By Tim Sandle     Nov 27, 2018 in Health
There are different ways through which technology can help tackle depression, especially with seniors. One tool that has been tested recently is the communication platform Skype. Video communication was shown to reduce depressive symptoms.
Scientists working at Oregon Health and Science University undertook a study to examine the extent that social media can reduce feelings of depression. For this they looked at four different types of online communication technologies: video chat, email, social networks and instant messaging. The test population were all people aged 60 and older.
With seniors, it is estimated that more than two million of the 34 million U.S. citizens aged 65 and older suffer from some form of depression. One of the reasons for this is an association with aging related physical pain and rates of depression.

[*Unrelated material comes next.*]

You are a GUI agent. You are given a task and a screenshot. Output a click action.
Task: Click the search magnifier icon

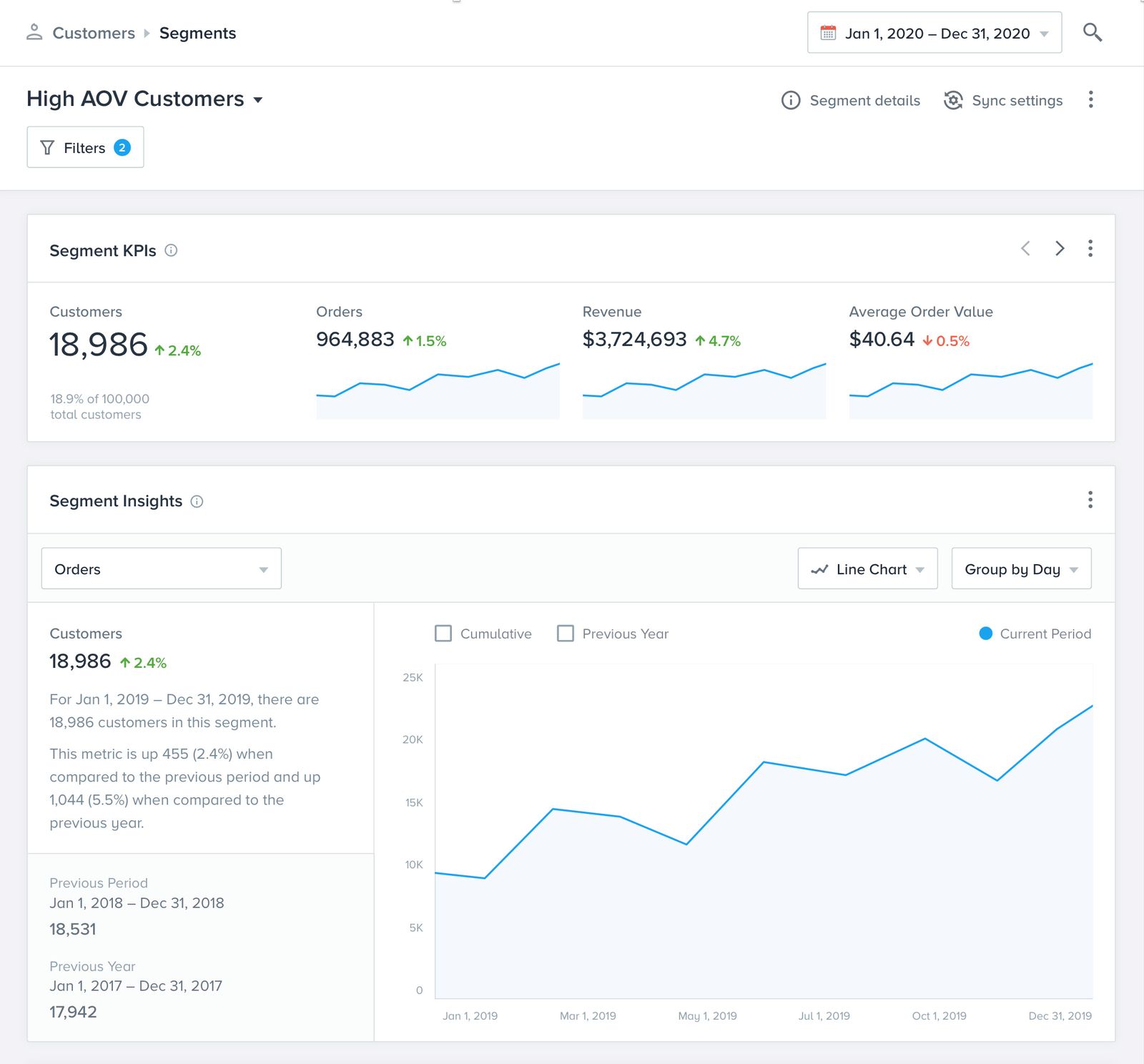[1092, 32]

For reach of the communication technologies, the researchers assessed the test subjects for symptoms of depression, based on questionnaire responses two years later. The study results revealed that those who regularly used video chat functions like Skype or FaceTime had almost half the level of depressive symptoms compared with other seniors who did not use any communication technologies, and significantly lower levels of depression than other adults who used alternative communication technologies, such as email.
Information was drawn from the Health and Retirement Study supported by the U.S. National Institute on Aging of the National Institutes of Health. Examining the database, the scientists selected 1,424 participants. These participants were asked to complete a questionnaire about technology use. The same people were asked to complete follow-up survey two years later. The follow-up questionnaire also examined each participant’s depressive symptoms.
It was found that those who used communications technologies like email, instant messaging or social media apps such as Facebook had similar revels depressive symptoms when compared with those who eschewed any communication technologies.
However, those participants who regularly used video chat platforms like Skype and FaceTime had around half the estimated probability of depressive symptoms. Certain factors, like pre-existing depression, were accounted for.
As summarized by lead researcher Dr. Alan Teo: “Video chat came out as the undisputed champion. Older adults who used video chat technology such as Skype had significantly lower risk of depression.”
The research findings have been published in The American Journal of Geriatric Psychiatry. The research paper is called “Using Skype to Beat the Blues: Longitudinal Data from a National Representative Sample.”